TRANSARTERIAL chemoembolisation (TACE), is a widely used therapy for unresectable hepatocellular carcinoma (HCC). While effective at targeting tumours, TACE is frequently complicated by liver injury (TACE-LI), which can limit long-term outcomes. Recent research has highlighted an unexpected contributor to TACE-LI: the gut microbiota, particularly the bacterium Limosilactobacillus reuteri and its metabolite indole-3-lactic acid (ILA).
Microbiota Disturbance Worsens Liver Injury
A multi-omics study revealed that patients and rats undergoing TACE experienced a significant reduction in L. reuteri levels, which corresponded with lower concentrations of ILA. These reductions were linked to more severe liver injury and poorer overall survival in HCC. In experimental models, depletion of gut microbiota through antibiotics or fecal transplants from TACE-treated donors worsened TACE-LI, highlighting the protective role of a healthy microbiome.

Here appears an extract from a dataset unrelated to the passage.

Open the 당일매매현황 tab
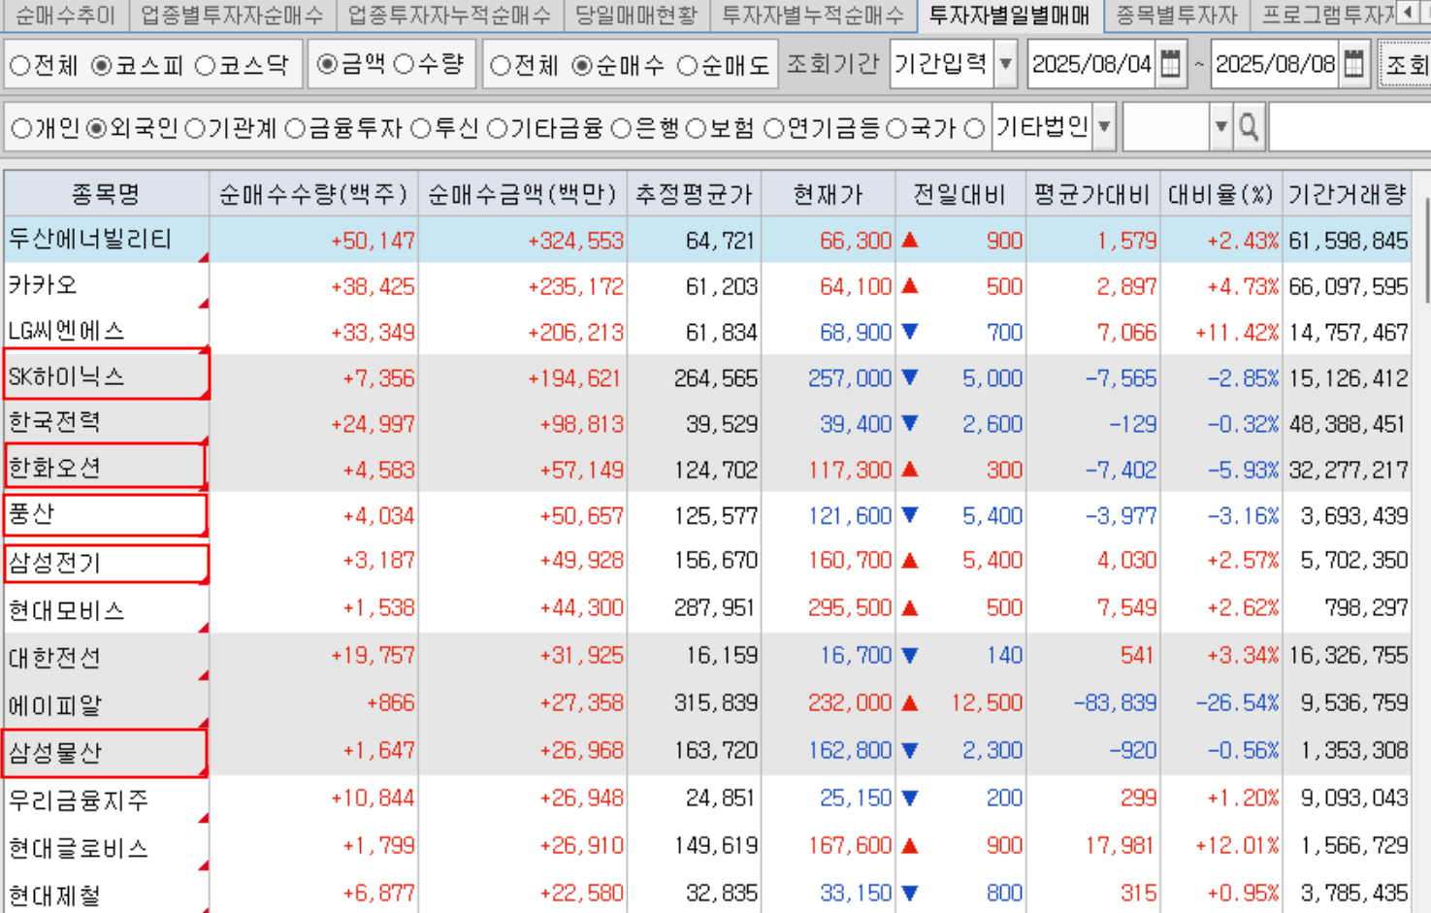Screen dimensions: 1431x913 [x=635, y=15]
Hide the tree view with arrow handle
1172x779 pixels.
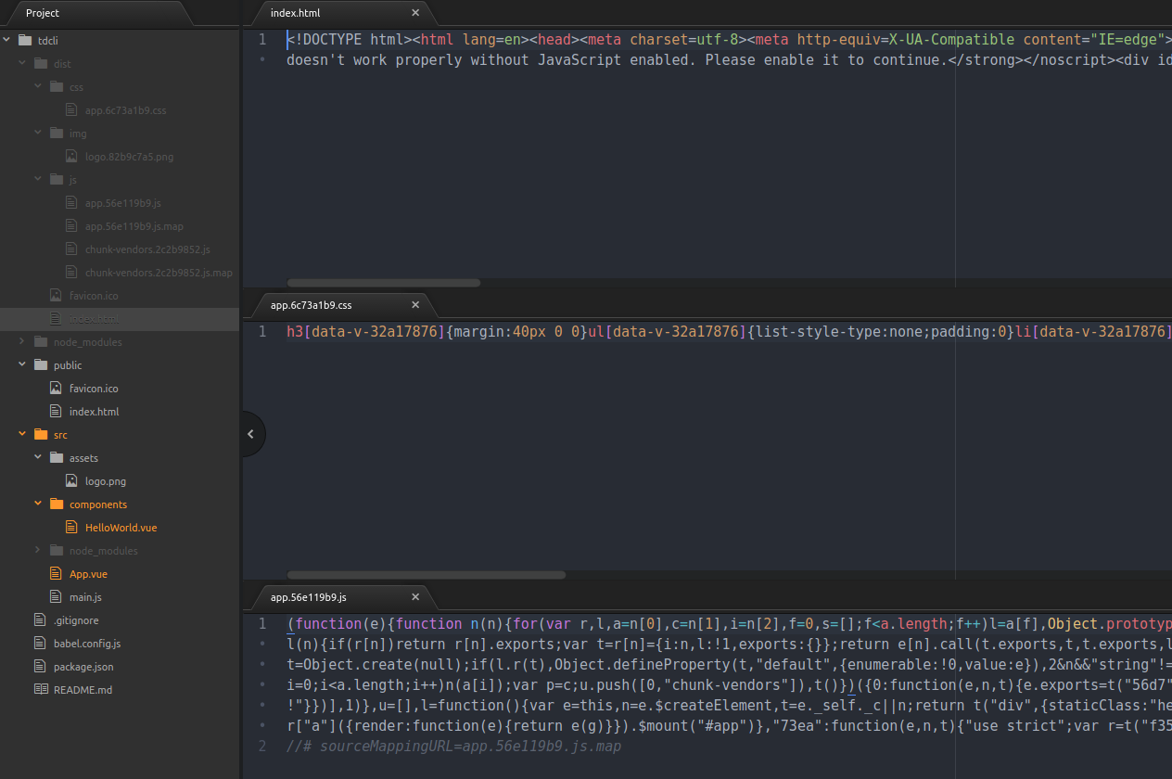(250, 434)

Interestingly, supplementation with L. reuteri or ILA markedly improved liver outcomes. The study identified the enzyme phenyllactate dehydrogenase (fldH) as critical for L. reuteri to produce ILA. This metabolite then inhibited macrophage inflammation by blocking the HSP90-NLRP3 inflammasome complex, reducing hepatic pro-inflammatory responses. These findings suggest that maintaining gut microbiota integrity is not just beneficial but may be essential for mitigating TACE-LI.
Therapeutic Potential of L. reuteri and ILA
The implications for clinical practice are significant. By targeting the gut-liver axis, administration of L. reuteri or ILA could become a novel therapeutic approach to prevent TACE-LI. This strategy addresses the deeper mechanistic causes of liver injury rather than merely treating symptoms. Moreover, patients with higher baseline levels of L. reuteri and ILA were found to have better overall survival, reinforcing the importance of microbiota health in HCC management.
In conclusion, this research highlights the crucial role of the gut microbiota in TACE-induced liver injury. Enhancing L. reuteri levels or supplementing ILA offers a promising pathway to improve patient outcomes, reduce TACE complications, and provide a safer, more effective approach to HCC treatment.
Reference
Li R et al. Microbial metabolism dysfunction induced by transarterial chemoembolization aggravates postprocedural liver injury in HCC. J Hepatol. 2025;DOI:10.1016/j.jhep.2025.10.008.